Получив кое-какие терапевтические результаты, мы решили пригласить Грегори Бейтсона и Дона Джексона на нашу десятую конференцию, намереваясь облечь в концепции наши результаты — чтобы написать о них статью. Дон был нашим «мозгом», он заражал новыми мыслями, а Бейтсон — опытнейший антрополог — мудрецом, который глубоко знал все про человека. Во время нашей интенсивной встречи мы старались найти определение шизофрении и в конце концов решили, что не можем его дать. Мы также решили не включать в публикацию описание техник, понимая, что люди работают с шизофрениками из-за того, что хотят обрести свою внутреннюю психотическую личность, правополушарную часть своего мозга, не занимающуюся анализом, создающую цельный образ часть нашей коры. Мы выясняли роль шизофреногенной матери и задавали себе вопрос: может ли отец быть причиной шизофрении у ребенка? Наши споры происходили в то время, когда еще не получила распространения теория систем, объясняющая, что семейный организм и даже большая система необходимы для возникновения кровавого жертвоприношения шизофрении.
Между клинической и административной карьерами
Преподавать медикам и заниматься психотерапией с группами студентов, каждый из которых выглядел моим дешевым изданием, было мучительно. В то же время на все это накладывалась работа с бесконечными пациентами в большом госпитале Атланты (Греди). В Окридже, принимая пациентов одного за другим, я оставался самим собой, любящим или ненавидящим родителем, и мне посчастливилось напасть на бутылочное кормление, научившее меня роли кормящей матери. Но для госпиталя Греди было нужно что-то иное, чем просто сумасшедшая мать. Мне пришлось исполнять роль отца, организующего и принимающего решения, отца, ориентированного на реальность.

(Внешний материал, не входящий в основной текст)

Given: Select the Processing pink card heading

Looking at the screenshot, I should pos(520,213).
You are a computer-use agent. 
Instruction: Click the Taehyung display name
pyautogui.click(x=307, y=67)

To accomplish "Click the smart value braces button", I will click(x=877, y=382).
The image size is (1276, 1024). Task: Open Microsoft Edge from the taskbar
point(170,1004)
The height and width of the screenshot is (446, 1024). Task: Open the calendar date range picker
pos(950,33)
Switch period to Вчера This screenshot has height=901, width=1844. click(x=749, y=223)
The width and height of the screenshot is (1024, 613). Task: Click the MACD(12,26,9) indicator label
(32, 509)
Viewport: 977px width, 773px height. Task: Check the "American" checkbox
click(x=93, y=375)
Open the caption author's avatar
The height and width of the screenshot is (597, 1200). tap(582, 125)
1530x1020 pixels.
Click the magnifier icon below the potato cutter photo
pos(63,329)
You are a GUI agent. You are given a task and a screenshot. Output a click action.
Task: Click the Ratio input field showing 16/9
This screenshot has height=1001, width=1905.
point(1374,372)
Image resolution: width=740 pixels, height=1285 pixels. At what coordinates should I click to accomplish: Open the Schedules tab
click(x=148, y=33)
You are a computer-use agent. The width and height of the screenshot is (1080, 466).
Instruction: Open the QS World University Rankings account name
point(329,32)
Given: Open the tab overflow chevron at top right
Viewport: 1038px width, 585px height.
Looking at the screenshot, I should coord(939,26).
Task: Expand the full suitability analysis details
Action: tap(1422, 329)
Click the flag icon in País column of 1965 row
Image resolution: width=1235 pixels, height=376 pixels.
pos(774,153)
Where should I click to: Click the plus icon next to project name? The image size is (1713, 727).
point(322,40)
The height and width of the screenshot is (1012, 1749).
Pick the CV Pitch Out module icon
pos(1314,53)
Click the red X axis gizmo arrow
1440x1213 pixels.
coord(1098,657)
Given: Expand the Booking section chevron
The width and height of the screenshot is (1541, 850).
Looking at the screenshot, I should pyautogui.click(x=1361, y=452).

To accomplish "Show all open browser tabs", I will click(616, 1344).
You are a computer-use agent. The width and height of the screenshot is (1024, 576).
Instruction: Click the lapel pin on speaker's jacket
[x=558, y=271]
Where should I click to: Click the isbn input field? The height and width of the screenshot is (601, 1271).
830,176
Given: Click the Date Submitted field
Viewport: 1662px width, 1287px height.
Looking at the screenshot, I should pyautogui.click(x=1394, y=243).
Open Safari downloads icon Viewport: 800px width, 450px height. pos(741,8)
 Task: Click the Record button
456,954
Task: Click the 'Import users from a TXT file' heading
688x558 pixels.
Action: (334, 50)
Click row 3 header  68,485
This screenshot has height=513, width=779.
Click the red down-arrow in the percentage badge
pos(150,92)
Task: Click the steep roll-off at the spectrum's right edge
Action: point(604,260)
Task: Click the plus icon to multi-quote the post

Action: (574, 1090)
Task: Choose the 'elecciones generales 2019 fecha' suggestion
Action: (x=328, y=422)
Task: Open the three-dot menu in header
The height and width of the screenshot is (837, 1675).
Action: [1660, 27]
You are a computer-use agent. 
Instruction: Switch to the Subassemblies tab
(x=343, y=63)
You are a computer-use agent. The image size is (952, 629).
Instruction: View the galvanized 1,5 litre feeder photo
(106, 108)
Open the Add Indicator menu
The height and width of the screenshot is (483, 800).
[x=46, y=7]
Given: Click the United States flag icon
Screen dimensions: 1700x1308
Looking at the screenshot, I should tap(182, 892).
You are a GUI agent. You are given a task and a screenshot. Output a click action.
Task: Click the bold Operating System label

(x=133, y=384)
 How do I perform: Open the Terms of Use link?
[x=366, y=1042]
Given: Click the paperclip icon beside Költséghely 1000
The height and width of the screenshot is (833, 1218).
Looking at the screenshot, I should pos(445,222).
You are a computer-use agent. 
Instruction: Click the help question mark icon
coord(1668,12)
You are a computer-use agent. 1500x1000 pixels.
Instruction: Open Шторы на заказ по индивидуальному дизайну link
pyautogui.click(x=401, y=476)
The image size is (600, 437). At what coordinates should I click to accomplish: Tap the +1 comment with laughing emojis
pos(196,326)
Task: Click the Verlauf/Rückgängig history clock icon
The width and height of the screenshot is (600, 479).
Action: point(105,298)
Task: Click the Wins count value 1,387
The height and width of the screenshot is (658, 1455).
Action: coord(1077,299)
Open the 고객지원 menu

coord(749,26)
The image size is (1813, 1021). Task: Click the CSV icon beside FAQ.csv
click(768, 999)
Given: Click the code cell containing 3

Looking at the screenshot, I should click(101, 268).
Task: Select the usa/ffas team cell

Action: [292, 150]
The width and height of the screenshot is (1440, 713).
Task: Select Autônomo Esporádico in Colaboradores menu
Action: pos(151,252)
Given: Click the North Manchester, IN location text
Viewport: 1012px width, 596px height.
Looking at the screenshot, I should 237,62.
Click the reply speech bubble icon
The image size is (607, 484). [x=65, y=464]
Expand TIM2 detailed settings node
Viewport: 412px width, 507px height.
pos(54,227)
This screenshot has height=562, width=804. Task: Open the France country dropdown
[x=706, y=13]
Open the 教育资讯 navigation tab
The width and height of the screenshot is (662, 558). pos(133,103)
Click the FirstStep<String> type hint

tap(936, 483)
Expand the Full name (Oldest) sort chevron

Вот пример сумасшедшей атмосферы тех лет: в приемной, где сидят пятьдесят пациентов, ко мне обращается женщина лет сорока. Минут пять она несет что-то невразумительное, а затем спрашивает: «Что со мной, доктор?»
Некогда было сесть и побеседовать с нею обстоятельно и разумно, поэтому я просто ответил: «Вы сумасшедшая».
Она обрадовалась: «Слава Тебе, Господи! Я так и думала, была у пяти врачей, но никто мне не сказал об этом. Большое спасибо. Что же мне теперь делать?»
«Почему бы вам не найти работу, и тогда у вас будут деньги на частного психиатра, с которым вы можете пару лет позаниматься вопросом о том, как вам жить в этом мире». Через несколько лет я узнал, что она так и сделала.
Задним числом оценивая 1947 год, я восторгаюсь своими психотерапевтическими открытиями и впадаю в депрессию, вспоминая кастрирующий административный опыт. Каждые четыре-пять месяцев мы прорабатывали новый проект психиатрической палаты, а затем все кончалось ничем. Так во мне росло не только чувство бессилия, но и моя жесткость. Это привело меня к выводу, что работа администратора — совсем особое искусство, для которого я не предназначен.